■ **WHAT TO WORK ON**
**a.** Do the following statements agree with the commit page below? Answer each with yes or no, and quote the deciding words of the commit page. (i) The commit changes two files. (ii) The diff adds an import of CategoricalChoiceType. (iii) The diff adds an import of StudyDirection from optuna.study.
**b.** Resume the commit page below from the point at which it stops, keeping its diff form.

■ **PASSAGE SHOWN**
----

Remove most of advanced setups

optuna · Feb 1, 2024 · ed635c1 · ed635c1
1 parent dd9711f
commit ed635c1
Show file tree

Hide file tree

Showing 2 changed files with 59 additions and 145 deletions.
diff --git a/optuna/importance/_ped_anova/_evaluator.py b/optuna/importance/_ped_anova/_evaluator.py
@@ -6,14 +6,14 @@
 import numpy as np
 
 from optuna.distributions import BaseDistribution
-from optuna.distributions import CategoricalChoiceType
 from optuna.importance._base import _get_distributions
 from optuna.importance._base import _get_filtered_trials
 from optuna.importance._base import _sort_dict_by_importance
 from optuna.importance._base import BaseImportanceEvaluator
 from optuna.importance._ped_anova._scott_parzen_estimator import _build_parzen_estimator
 from optuna.importance.filters import get_trial_filter
 from optuna.study import Study
+from optuna.study import StudyDirection
 from optuna.trial import FrozenTrial
 
 
@@ -25,11 +25,9 @@ class PedAnovaImportanceEvaluator(BaseImportanceEvaluator):
       <https://arxiv.org/abs/2304.10255>`_.

----

■ **RECORDED INFORMATION**
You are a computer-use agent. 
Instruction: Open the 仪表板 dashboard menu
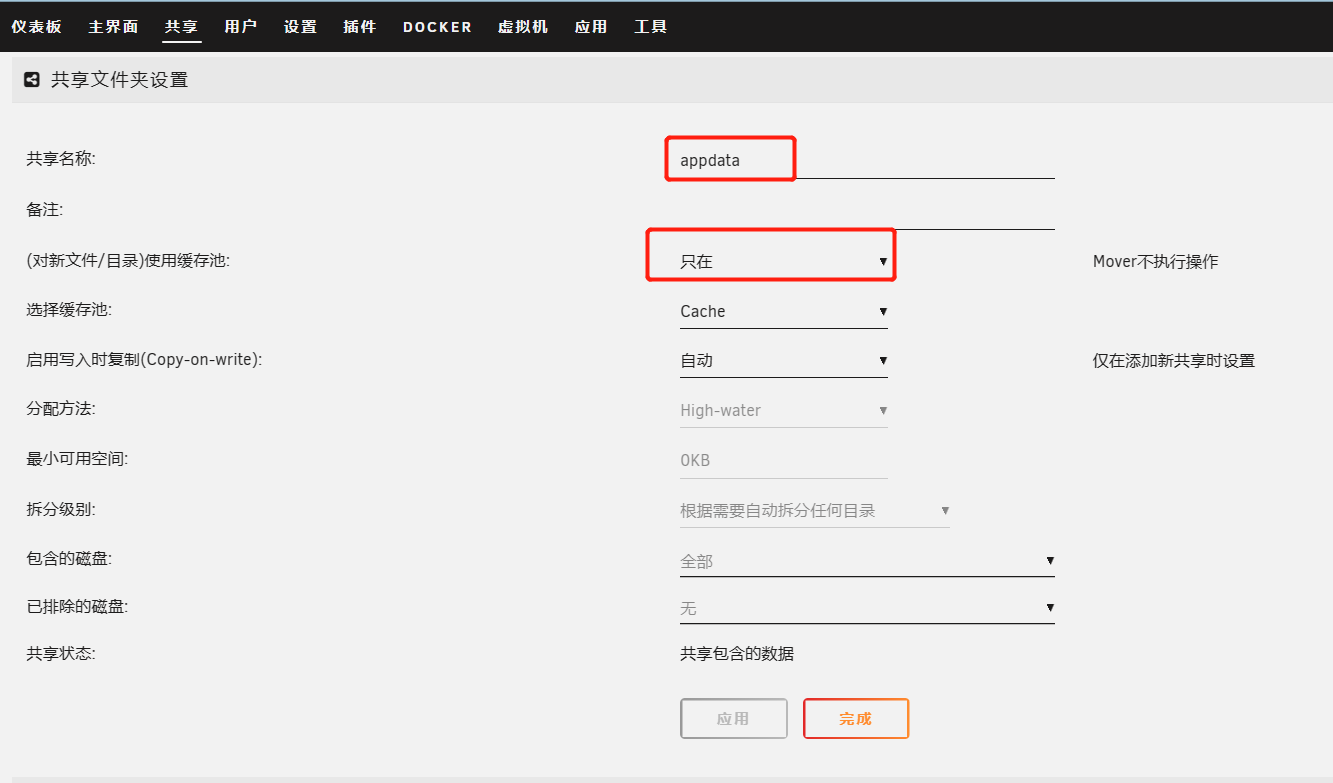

----

■ **RESPONSES FOR EACH TASK**
**a.**
(i) Yes: "Showing 2 changed files with 59 additions and 145 deletions."
(ii) No: "-from optuna.distributions import CategoricalChoiceType" (the line is removed, not added).
(iii) Yes: "+from optuna.study import StudyDirection"

**b.**
 
     PED-ANOVA fits Parzen estimators of :class:`~optuna.trial.TrialState.COMPLETE` trials better
-    than a user-specified baseline. Users can specify the baseline either by a quantile or a value.
+    than a user-specified baseline. Users can specify the baseline either by a quantile.
     The importance can be interpreted as how important each hyperparameter is to get
     the performance better than baseline.
-    Users can also remove trials worse than `cutoff` so that the interpretation removes the bias
-    caused by the initial trials.
 
     For further information about PED-ANOVA algorithm, please refer to the following paper:
 
@@ -46,34 +44,11 @@ class PedAnovaImportanceEvaluator(BaseImportanceEvaluator):
         Please refer to the original work available at https://github.com/nabenabe0928/local-anova.
 
     Args:
-        is_lower_better:
-            Whether `target_value` is better when it is lower.
-        n_steps:
-            The number of grids in continuous domains.
-            For example, if one of the parameters has the domain of [`low`, `high`],
-            we discretize it as `np.linspace(low, high, n_steps)`.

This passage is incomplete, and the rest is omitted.